What do you wan't to test (it all works sweet)? You can test/tune performance with hdparm.

Regards,

John Herdy.

----------

## col

 *Yama wrote:*   

>  I found this site: http://www.lumberjacker.de/Downloads/downloads.html.
> 
> 

 

Cool can anyone confim....does this flash my promise raid bios from the "lite" to the "pro" version (my gigabyte 7vrxp has the lite bios) ... this is what it looks like but I dont read german

----------

## taskara

JohnHerdy, but how can I test it with hdparm, when it only test a direct device ?

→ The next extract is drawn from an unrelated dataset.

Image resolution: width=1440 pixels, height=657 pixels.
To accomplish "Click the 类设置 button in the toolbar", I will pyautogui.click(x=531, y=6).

ie, I can run "hdparm -tT /dev/hde" but not "/dev/ataraid/disc0/disc"

and then aren't I just checking the speed of the single original drive?

I have done this, and the results seem to be the same as my drive without raid 0.

 ??

----------

## taskara

and col, yes I believe that is to "upgrade" your bios to make your lite promise controller to a full controller. the idea has been around for a while.

honestly there's not much point if you just use raid 0

can't guarantee that they are all going to work properly tho. and don't forget if you update to a new gigabyte bios it will re-set the promise controller back to lite.

be warned that you could cause your bios to stop working properly, and if that happens your mainboard wont work.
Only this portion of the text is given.